Diamo ora un'occhiata ai mercati azionari:
La lontananza dagli scenari di guerra attutisce gli effetti negativi sul mercato americano: lo S&P500 ha perso relativamente poco da inizio anno e dopo la riunione della FED di mercoledì ha già inanellato 3 sedute positive. Importante per avere dei segnali di continutà di questo movimento rialzista è vedere l'indice incrociare al rialzo la media mobile dei 50 giorni (linea viola) che potrebbe sancire la fine di questo breve mercato orso. Vedremo.
La borsa svizzera, che si è messa di buzzo buono, sempra proprio aver voglia di tornare sopra i 12'080 punti ed infatti questo venerdì ha chiuso a 12'184. Niente male, ma attenzione: fino a quando il conflitto in Ucraina perdura possiamo ritrovarci da un momento all'altro a dover affrontare degli scrolloni di svariati punti percentuali. Pensiamo solo a cosa potrebbe succere se per sbaglio si bombarda una centrale nucleare oppure un missile potrebbe andarsene a spasso fuori dai confini ucraini...

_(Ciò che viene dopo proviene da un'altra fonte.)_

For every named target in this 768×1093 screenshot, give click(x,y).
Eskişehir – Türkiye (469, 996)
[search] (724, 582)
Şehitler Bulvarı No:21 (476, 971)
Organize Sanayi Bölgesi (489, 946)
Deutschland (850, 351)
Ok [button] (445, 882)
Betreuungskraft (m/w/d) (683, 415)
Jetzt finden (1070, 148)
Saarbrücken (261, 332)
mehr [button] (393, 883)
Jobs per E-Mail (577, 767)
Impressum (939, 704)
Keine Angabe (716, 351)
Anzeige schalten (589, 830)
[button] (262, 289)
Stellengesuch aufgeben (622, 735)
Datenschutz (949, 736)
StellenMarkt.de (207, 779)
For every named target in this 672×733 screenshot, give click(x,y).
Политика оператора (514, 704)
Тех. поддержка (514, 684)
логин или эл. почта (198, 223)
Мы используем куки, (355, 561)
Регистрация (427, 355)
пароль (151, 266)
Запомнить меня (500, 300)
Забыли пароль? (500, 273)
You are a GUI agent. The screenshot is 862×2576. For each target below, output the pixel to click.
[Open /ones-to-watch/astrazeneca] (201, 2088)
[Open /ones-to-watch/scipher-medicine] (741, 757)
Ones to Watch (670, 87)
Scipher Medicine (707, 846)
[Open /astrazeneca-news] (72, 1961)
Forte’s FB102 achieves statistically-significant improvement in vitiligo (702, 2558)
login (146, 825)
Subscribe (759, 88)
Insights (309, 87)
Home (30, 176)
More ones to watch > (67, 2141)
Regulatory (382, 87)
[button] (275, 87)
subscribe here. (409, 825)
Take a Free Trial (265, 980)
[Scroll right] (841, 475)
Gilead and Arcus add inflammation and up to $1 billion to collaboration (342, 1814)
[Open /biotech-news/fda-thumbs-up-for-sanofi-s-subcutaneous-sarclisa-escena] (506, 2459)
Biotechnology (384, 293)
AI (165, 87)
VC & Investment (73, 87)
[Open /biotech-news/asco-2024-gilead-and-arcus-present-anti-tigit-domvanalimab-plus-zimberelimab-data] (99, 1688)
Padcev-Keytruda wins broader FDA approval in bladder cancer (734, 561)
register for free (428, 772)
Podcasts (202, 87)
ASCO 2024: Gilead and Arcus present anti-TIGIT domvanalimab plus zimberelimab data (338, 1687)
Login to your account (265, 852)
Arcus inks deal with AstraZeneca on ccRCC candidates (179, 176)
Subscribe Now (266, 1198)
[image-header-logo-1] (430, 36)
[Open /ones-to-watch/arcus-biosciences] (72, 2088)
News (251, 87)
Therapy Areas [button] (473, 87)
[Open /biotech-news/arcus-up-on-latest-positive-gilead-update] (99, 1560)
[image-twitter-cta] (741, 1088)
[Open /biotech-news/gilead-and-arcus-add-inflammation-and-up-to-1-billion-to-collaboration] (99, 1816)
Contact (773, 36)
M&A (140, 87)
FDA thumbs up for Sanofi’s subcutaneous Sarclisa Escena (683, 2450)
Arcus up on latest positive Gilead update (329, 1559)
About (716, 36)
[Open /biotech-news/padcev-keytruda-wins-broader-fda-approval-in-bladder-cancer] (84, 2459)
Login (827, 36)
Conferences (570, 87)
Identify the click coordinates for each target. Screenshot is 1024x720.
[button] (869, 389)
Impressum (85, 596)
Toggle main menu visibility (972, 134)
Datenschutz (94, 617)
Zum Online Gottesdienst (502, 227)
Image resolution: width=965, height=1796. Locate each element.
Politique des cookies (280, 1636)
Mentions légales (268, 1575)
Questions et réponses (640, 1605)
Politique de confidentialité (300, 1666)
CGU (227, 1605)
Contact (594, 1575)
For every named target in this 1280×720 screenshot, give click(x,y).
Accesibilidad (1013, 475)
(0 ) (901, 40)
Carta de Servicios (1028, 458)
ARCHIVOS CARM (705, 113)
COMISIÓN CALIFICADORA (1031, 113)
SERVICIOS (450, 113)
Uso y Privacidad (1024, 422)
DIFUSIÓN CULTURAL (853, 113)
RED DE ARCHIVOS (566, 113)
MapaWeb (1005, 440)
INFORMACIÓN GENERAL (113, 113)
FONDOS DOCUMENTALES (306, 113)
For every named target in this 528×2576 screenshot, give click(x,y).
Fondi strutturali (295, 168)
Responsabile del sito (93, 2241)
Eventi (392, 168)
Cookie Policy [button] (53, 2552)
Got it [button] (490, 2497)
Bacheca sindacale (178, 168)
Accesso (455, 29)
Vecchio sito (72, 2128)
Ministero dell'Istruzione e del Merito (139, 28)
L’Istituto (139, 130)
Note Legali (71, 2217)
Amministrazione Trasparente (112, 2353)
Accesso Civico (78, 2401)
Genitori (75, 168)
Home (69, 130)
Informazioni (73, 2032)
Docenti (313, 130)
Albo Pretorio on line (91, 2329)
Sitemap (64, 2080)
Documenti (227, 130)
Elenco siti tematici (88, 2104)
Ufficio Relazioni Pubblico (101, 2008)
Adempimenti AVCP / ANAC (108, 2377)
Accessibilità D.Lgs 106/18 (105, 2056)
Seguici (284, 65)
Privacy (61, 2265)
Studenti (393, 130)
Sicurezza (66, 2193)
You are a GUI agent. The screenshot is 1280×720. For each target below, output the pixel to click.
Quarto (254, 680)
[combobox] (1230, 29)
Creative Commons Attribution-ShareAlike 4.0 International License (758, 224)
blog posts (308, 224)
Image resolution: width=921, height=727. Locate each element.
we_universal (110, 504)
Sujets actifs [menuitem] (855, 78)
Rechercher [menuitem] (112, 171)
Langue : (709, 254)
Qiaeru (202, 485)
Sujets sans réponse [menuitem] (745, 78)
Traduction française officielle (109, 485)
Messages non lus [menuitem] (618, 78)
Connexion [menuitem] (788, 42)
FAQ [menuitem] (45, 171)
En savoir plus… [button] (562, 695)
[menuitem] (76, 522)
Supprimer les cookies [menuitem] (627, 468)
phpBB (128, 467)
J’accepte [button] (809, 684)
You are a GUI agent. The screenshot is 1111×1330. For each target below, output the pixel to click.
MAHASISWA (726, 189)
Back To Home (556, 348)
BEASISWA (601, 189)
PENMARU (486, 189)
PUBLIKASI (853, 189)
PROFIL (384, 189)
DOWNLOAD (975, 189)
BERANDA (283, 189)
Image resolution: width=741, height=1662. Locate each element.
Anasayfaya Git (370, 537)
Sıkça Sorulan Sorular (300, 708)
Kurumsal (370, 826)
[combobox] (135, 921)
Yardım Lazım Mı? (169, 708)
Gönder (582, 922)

Diciamo che a questi livelli è giusto rientrare pian piano ma appunto con giudizio e con lo sguardo nel retrovisore, tanto per vedere se qualche missile non sta andando sul bersaglio errato...
Anche l'Eurostoxx 50 ce la sta mettendo tutta per tentare un recupero. Ovviamente e compresibilmente è una borsa che ha sofferto parecchio ma se il conflitto trova una fine (e prima o poi succederà) è sicuramente un mercato dove vorremmo esserci.